Paul Harder: Da können wir nur zustimmen. Es bleibt total viel an den Eltern hängen. Weil der Distanzunterricht so mangelhaft ausgestaltet wird, bedeutet das doch am Ende, dass viele Eltern ins Aufgabenmachen eingebunden werden.

hessenschau.de: Kommen wir zu den jüngeren Schülerinnen und Schülern. Bis zur sechsten Jahrgangsstufe wird die Präsenzpflicht bis Ende Januar ausgesetzt. Einverstanden?

Paul Harder: Theoretisch gibt es die Möglichkeit für Kinder der unteren Klassen, dass sie alle in die Schule gehen – aber dann können sie keinen Abstand halten und erhöhen das Infektionsrisiko. Viele Eltern werden das nicht wollen. Also läuft es in den Klassen wohl auf eine Art Notfallbetreuung mit dem Abhaken von Arbeitsblättern hinaus, denn mehr können die Kinder zu Hause nicht leisten. Dass beides gleichwertiger Unterricht sein kann, wie Kultusminister Lorz sagt, halten wir für Augenwischerei.

hessenschau.de: Es gibt Kritiker, die sagen: Nur gar kein Unterricht wäre gleichwertiger Unterricht für die jüngeren Schüler in den Klassen und im Elternhaus.

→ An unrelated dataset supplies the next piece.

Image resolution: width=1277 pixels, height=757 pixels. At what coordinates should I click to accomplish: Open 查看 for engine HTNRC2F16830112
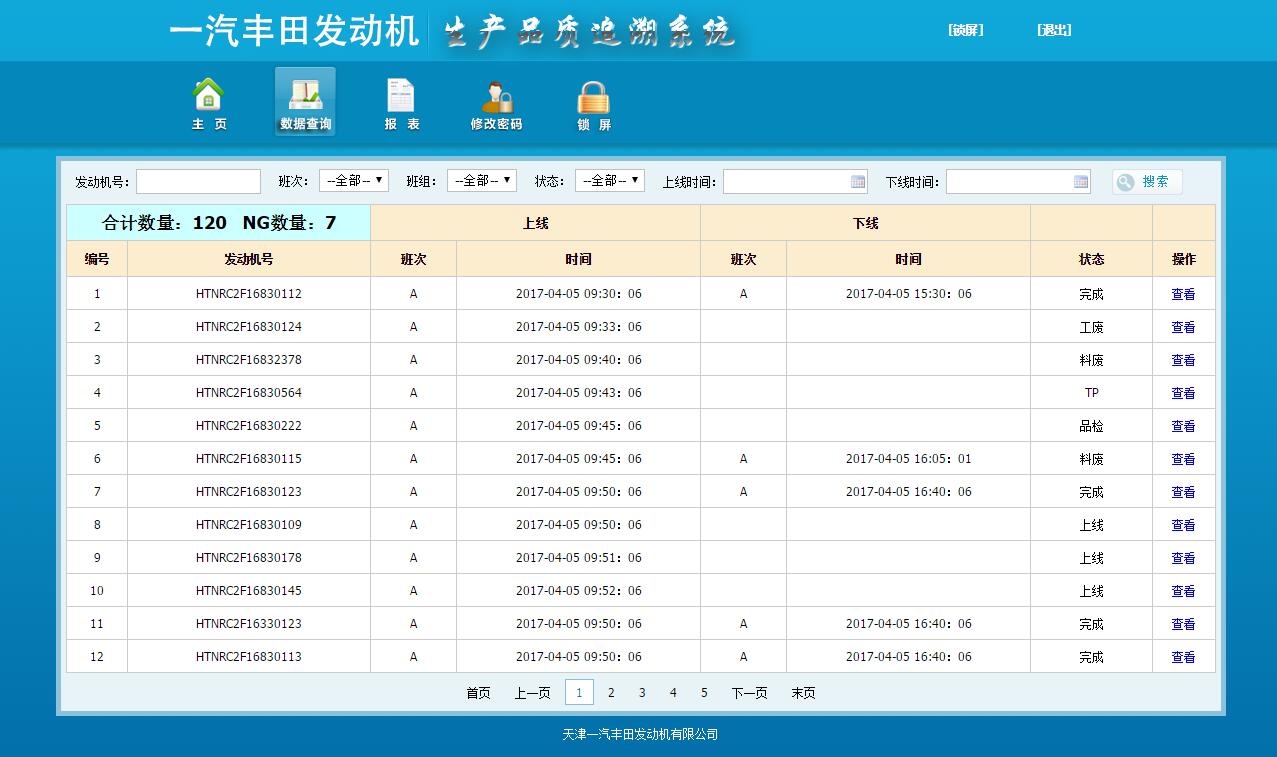[x=1183, y=293]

Paul Harder: Das kann man so sagen. Die Corona-Krise deckt all die Defizite der vergangenen Jahrzehnte auf, dass es zum Teil noch Lernkonzepte wie vor 100 Jahren gibt. Wir schlugen vor, statt des vorgesehenen Lernstoffs in dieser außergewöhnlichen Zeit andere Inhalte zu vermitteln, etwa: Wie ernähren wir uns nachhaltig, was können wir für unsere Gesundheit tun? Aber das Ministerium winkte nur ab.

hessenschau.de: Schließlich die Abschlussklassen: Sie sollen als einzige nach dem Ferienende in die Schulen. Liegt Ihnen ein Konzept vor, wie das ablaufen soll?

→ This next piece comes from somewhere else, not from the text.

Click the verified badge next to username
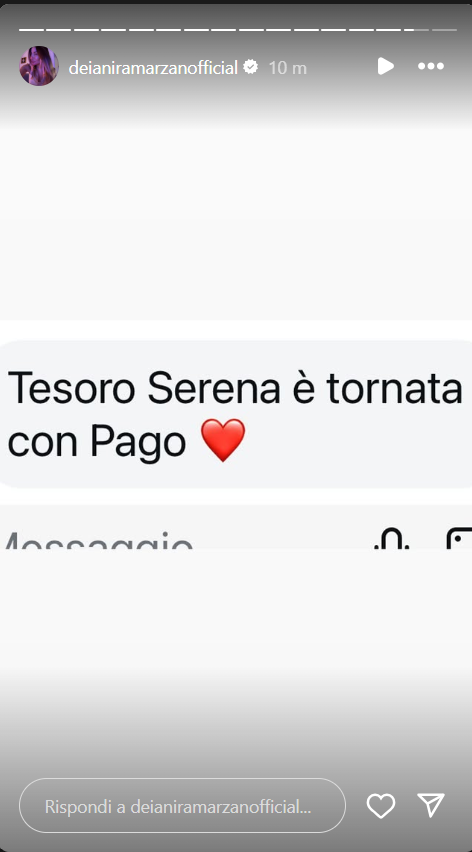 pos(250,67)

Paul Harder: Das Kultusministerium hat am Donnerstagnachmittag eines verschickt – der Unterricht beginnt ja schon am Montag. Aber wir unterstützen diese Priorisierung: Die ältesten Schülerinnen und Schüler sollen sich auf ihren Abschluss vorbereiten können, so gut es eben geht. Ihnen sollen keine üblen Konsequenzen drohen wegen der Situation. Vielleicht teilt man die Kurse wieder wie im Frühjahr. Leere Klassenräume gibt es erst einmal genug.

hessenschau.de: Erwarten Sie, dass ab Februar flächendeckend Wechselunterricht mit geteilten Klassen kommt?

Paul Harder: Unser Eindruck ist, dass man im Kultusministerium nun Angst hat vor der vermutlich ansteckenderen Virusmutante und auf schärfere Abstandsregeln in den Schulen pocht als bisher. Die Landesschüler*innenvertretung spricht sich ganz klar für den Wechselunterricht aus, denn nur Präsenz ist zu gefährlich und Fernbeschulung unzureichend. Ich bezweifle aber, dass das klappt ab Februar.

Die Fragen stellte Stephan Loichinger.